Gabbàti
In fortgeschrittenem (und fortschreitendem) Alter gewinnt man(n) so etwas wie Abstand zur heftigen Emotionalität, die mit diesem Thema verbunden ist. Thomas Mann etwa formuliert im Alter um die 50 in seinen Tagebüchern: «So jemand wie ich sollte keine Kinder haben». Und die Beziehung zwischen ihm und seinen drei Söhnen war ja auch eine schreckliche, die bei zwei von dreien in die Katastrophe führte.

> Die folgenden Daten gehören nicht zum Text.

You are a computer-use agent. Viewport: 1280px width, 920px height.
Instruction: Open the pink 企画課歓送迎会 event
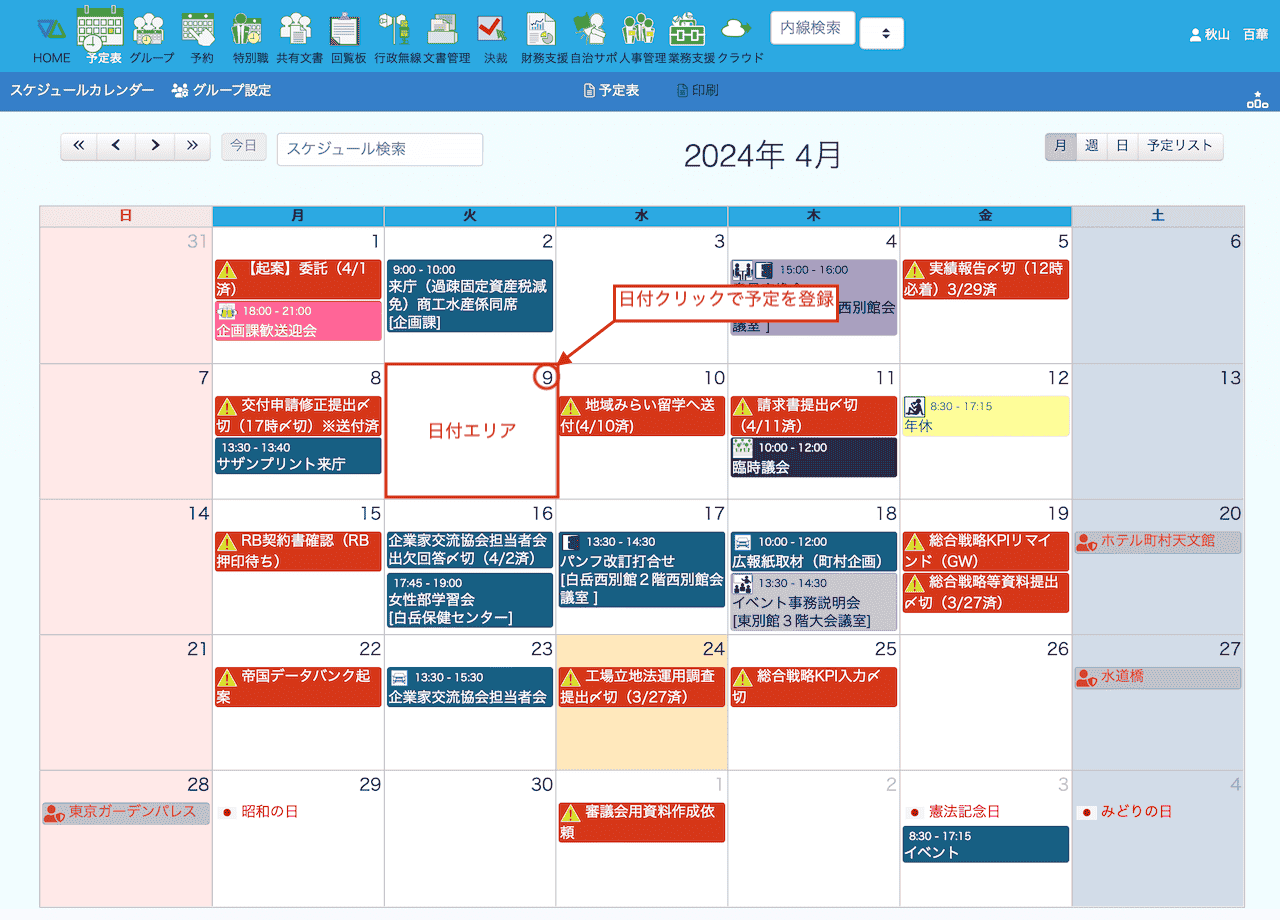(297, 321)
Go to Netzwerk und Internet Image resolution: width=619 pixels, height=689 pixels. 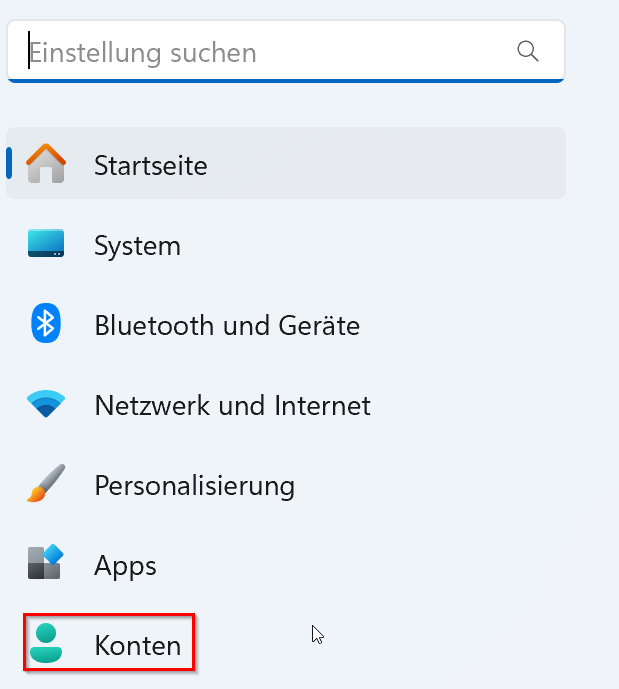(233, 406)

Ein Vater, der ein Leben lang den grossen Traum vom einen jungen Hübschen träumt, der unerreichbar bleiben muss, weil die gesellschaftlichen Konventionen es unmöglich machen; ein Ehemann, der ein Leben lang lang diese Träume seiner Frau (die alles unternimmt, ihm das absolute Künstler-Dasein zu sichern) immer wieder durch Blicke zu anderen hin (Tadzio lässt grüssen, aber Aschenbach hat eben keine Frau) offenbart – das ist der menschlich-emotionale Super-GAU für eine Familie.
Immer wieder ist zu formulieren: Opfer, die ihr Opfer-Sein nicht radikal aufarbeiten, können auch zu Tätern werden. Den Suizid von Klaus und auch den von Michael, die hat der Zauberer zu verantworten.